Il y avait une époque où le cinéma africain existait dans une ombre bien trop vaste, celle projetée par les cinémas européens et américains qui dictaient les récits et les normes de l’industrie. Pourtant, dans cette obscurité, des flammes vacillaient, portées par des conteurs intrépides, des hommes et des femmes qui, armés de caméras et de convictions, refusaient que l’histoire de l’Afrique soit racontée uniquement par d’autres. C’est dans cette ferveur, cette quête de représentation authentique, que le Festival panafricain du cinéma et de la télévision de Ouagadougou, le FESPACO, a vu le jour en 1969.

Ce festival, bien plus qu’une simple célébration du septième art, est un acte de résistance, une déclaration affirmée de l’existence d’un cinéma africain légitime et vibrant. Dans les rues de Ouagadougou, à chaque édition, on entend les conversations passionnées des réalisateurs qui s’interrogent sur l’identité africaine, sur les récits que l’on choisit de raconter, sur l’héritage des griots transposé sur pellicule. Le FESPACO a offert à l’Afrique un miroir, non pas celui déformé par le regard extérieur, mais un miroir façonné par ses propres mains, capable de refléter ses joies et ses douleurs, ses victoires et ses luttes.

Un cinéma de vérité et de mémoire

Il y a une justesse, une vérité poignante dans le cinéma africain, surtout celui qui a émergé grâce au FESPACO. Des cinéastes comme Ousmane Sembène, « le père du cinéma africain », ont compris que le cinéma pouvait être plus qu’un divertissement : il pouvait être un outil de transformation sociale. Dans Xala, il dénonçait les hypocrisies des élites postcoloniales, dans Camp de Thiaroye, il rappelait les injustices faites aux tirailleurs sénégalais. Ces films ne se contentaient pas de raconter des histoires ; ils exigeaient que l’on écoute.

D’autres ont suivi, élargissant le spectre des récits africains. Gaston Kaboré, Souleymane Cissé, Safi Faye, Abderrahmane Sissako… chacun, à sa manière, a utilisé la caméra comme un instrument de mémoire et de revendication. Sans le FESPACO, beaucoup de ces films n’auraient pas trouvé leur public, étouffés par un système mondial peu enclin à écouter des voix africaines.

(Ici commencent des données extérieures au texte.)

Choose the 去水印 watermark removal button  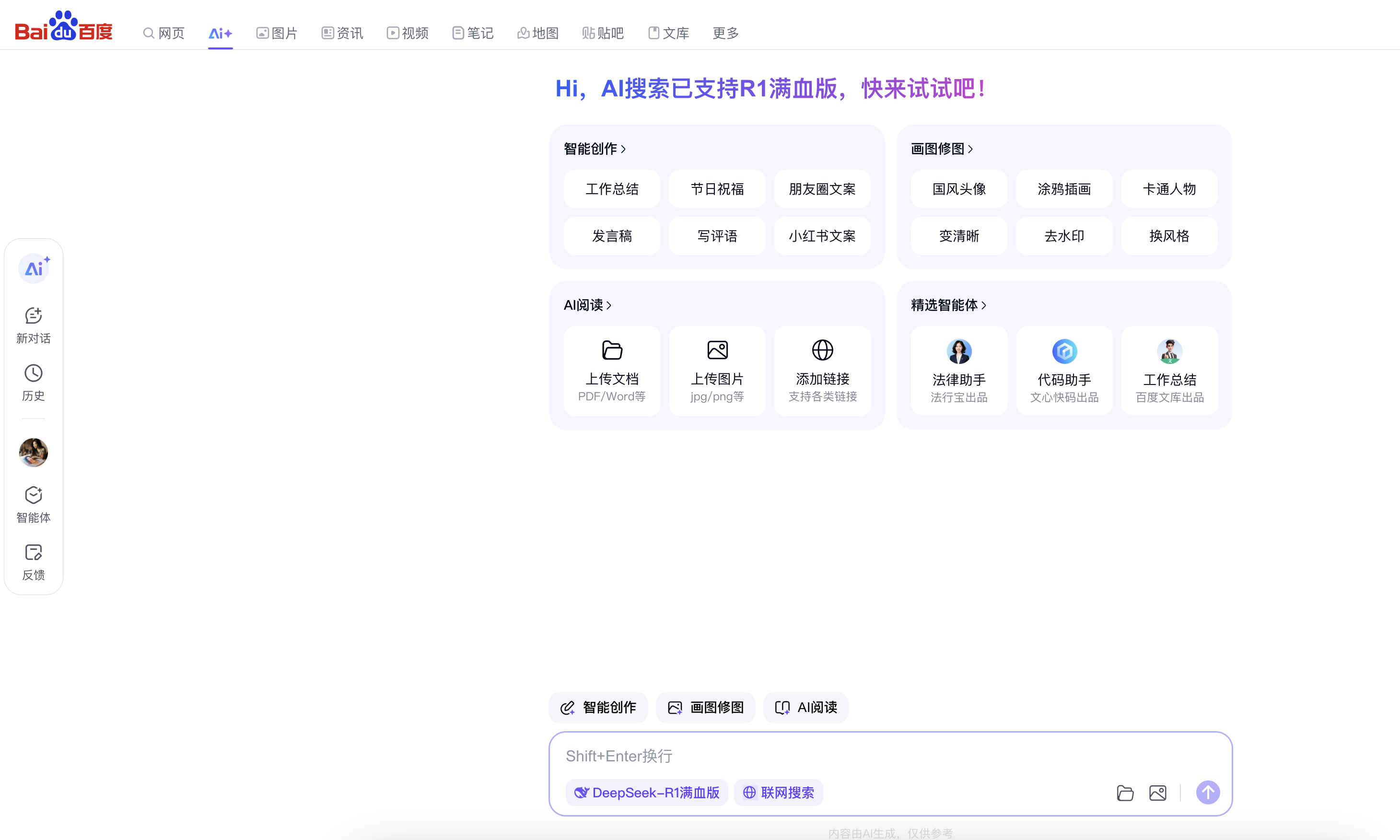1064,236
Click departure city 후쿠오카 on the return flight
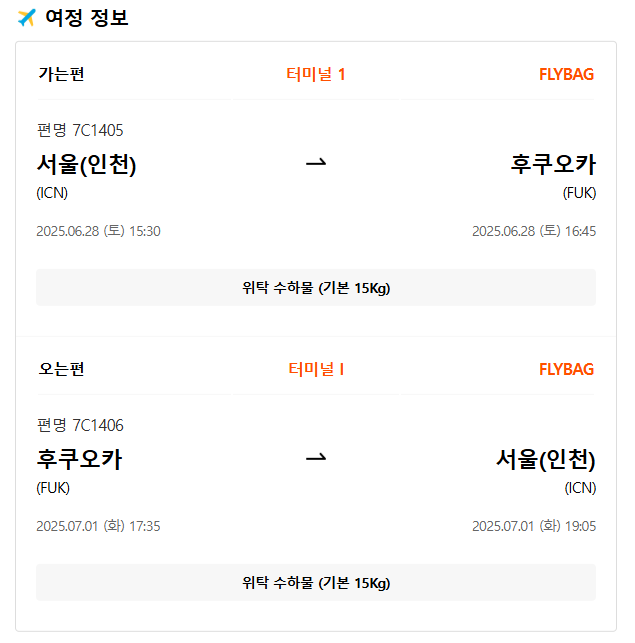 coord(79,460)
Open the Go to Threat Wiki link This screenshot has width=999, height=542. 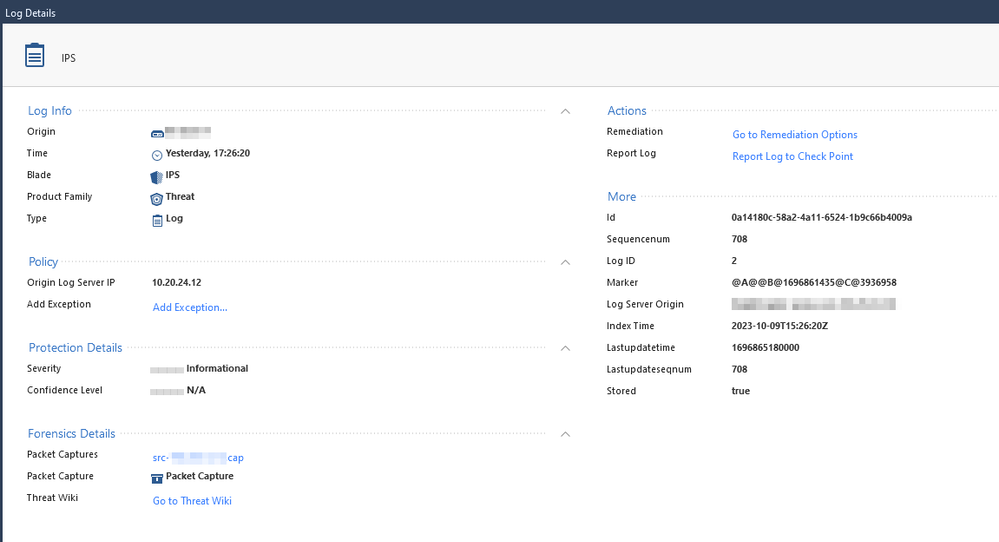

L’âge d’or : mythe ou réalité ?

Il est facile de parler d’un « âge d’or » du cinéma africain en évoquant les décennies 1970-1990, tant l’effervescence était palpable. Mais parler d’« âge d’or » sous-entend une apogée suivie d’un déclin. Or, si les défis sont nombreux – manque de financements, absence de structures de distribution adaptées, influence des plateformes mondialisées – le cinéma africain n’a jamais cessé de grandir. Il s’est réinventé, flirtant avec le numérique, s’adaptant aux nouveaux modes de consommation.

Aujourd’hui, des réalisatrices comme Mati Diop (Atlantique) ou Wanuri Kahiu (Rafiki) rappellent au monde que le cinéma africain n’est pas un phénomène du passé, mais une force en constante évolution. Le FESPACO, en célébrant aussi bien les pionniers que la nouvelle vague, prouve que l’Afrique raconte encore son histoire, avec la même ferveur, la même audace.

Un héritage en mouvement

On dit souvent que le cinéma africain est un cinéma de la résilience, mais il serait plus juste de dire qu’il est un cinéma de la renaissance perpétuelle. Le FESPACO a été, et demeure, l’un des foyers de cette renaissance. Il n’est pas seulement un festival ; il est un rappel que l’Afrique ne se contente pas d’être une source d’inspiration pour d’autres cinémas. Elle est elle-même un continent de conteurs, un territoire où les histoires méritent d’être vues et entendues.

Lorsque les projecteurs s’allument à Ouagadougou, lorsque les applaudissements résonnent dans les salles bondées, ce n’est pas simplement un film qui se termine : c’est une voix africaine qui s’élève, affirmant, une fois encore, son droit à l’existence.